→ Task a:
Lay out the lines of the four records below the match report as a JSON list of strings, one string per line, skipping blank lines. Leave the pictures out.

Verdict: Saints 2 Bury 0

Last updated : 27 January 2008 By Saint Bobby
There are only two upsides for Saints. Firstly - despite our best efforts to the contrary - we won the game. Secondly, the bumper crowd of 25,000 attests to the enormous support base that Southampton can still tap into. But if this is what passes for entertainment at St. Mary's, then don't expect many of the fair-weather fans to return anytime soon.

The grinding dullness of the ninety minutes of so-called football was made worse by a pit-of the stomach feeling that no individual player was obviously under-performing.

Southampton's fortunes have now fallen so far that the faithful are reduced to watching a bunch of journeymen who nearly succeeded in their apparent aim of making the minnows of Bury look like their footballing equals. It is only thanks to the visitors' lack of any genuine class that Saints can still dream of catching a glamour draw in the next round.

And that really is all there is to dream about, because Southampton have no realistic prospect of making a significant impact on this year's competition.

→ Dataset extract:
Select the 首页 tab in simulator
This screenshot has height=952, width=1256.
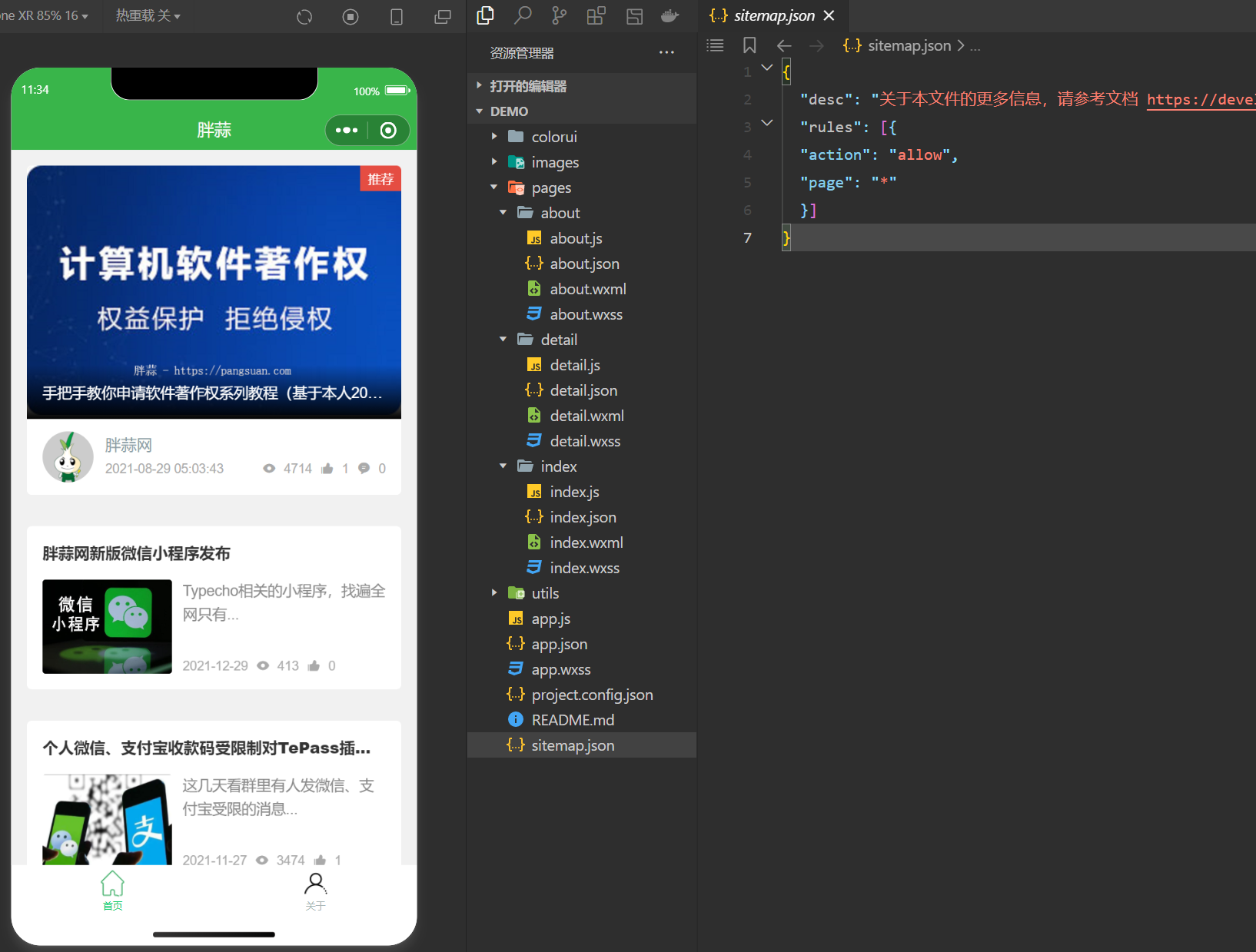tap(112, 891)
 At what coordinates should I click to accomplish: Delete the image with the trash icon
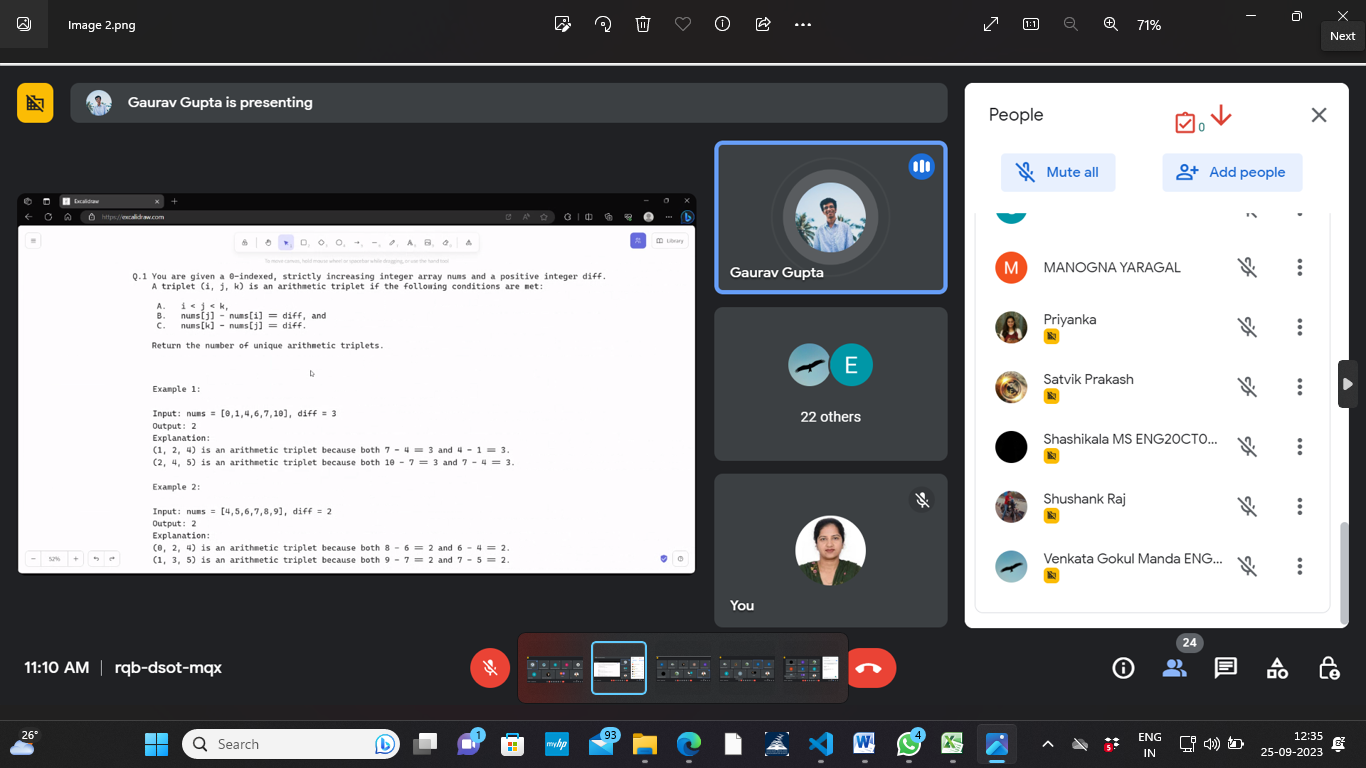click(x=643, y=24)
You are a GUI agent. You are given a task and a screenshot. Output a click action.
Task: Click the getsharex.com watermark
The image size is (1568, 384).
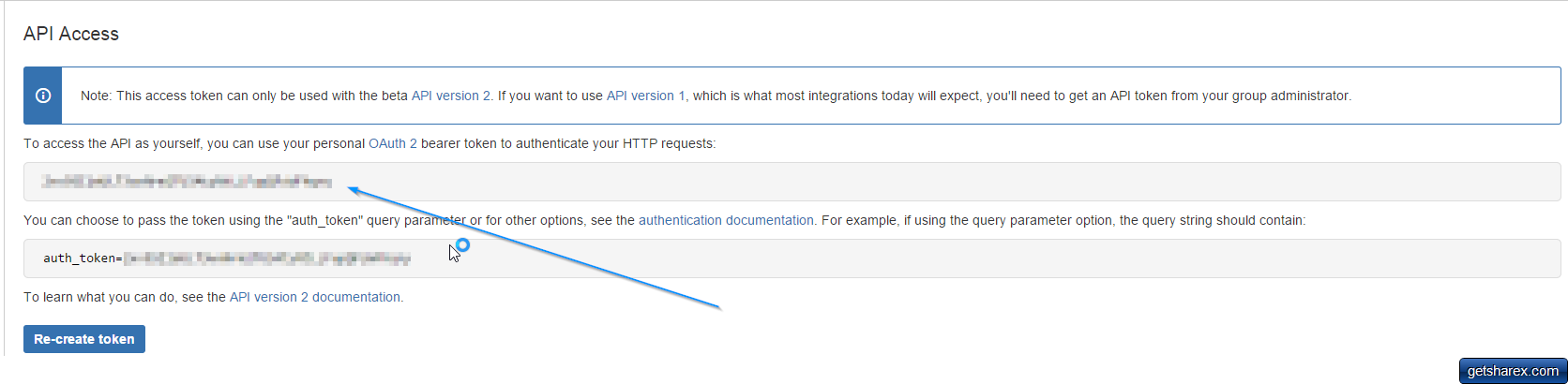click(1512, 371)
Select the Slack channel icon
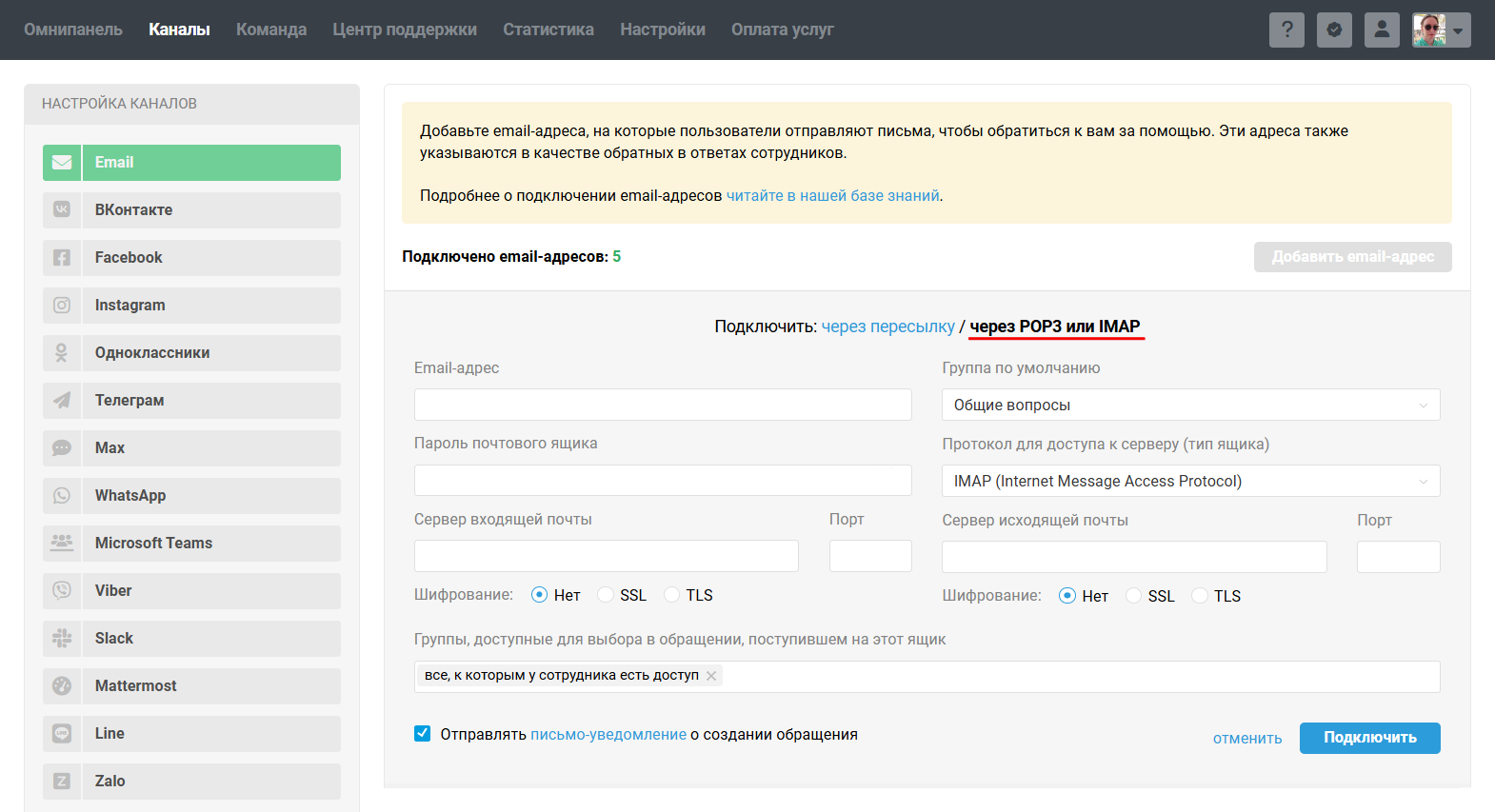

→ Task b:
Which names does the match report use for the football clubs? List each name once.

→ Exercise answer a:
[
  "Select the 首页 tab in simulator",
  "This screenshot has height=952, width=1256.",
  "tap(112, 891)",
  " At what coordinates should I click to accomplish: Delete the image with the trash icon",
  "click(x=643, y=24)",
  "You are a GUI agent. You are given a task and a screenshot. Output a click action.",
  "Task: Click the getsharex.com watermark",
  "The image size is (1568, 384).",
  "click(1512, 371)",
  "Select the Slack channel icon"
]

→ Exercise answer b:
Saints, Southampton, Bury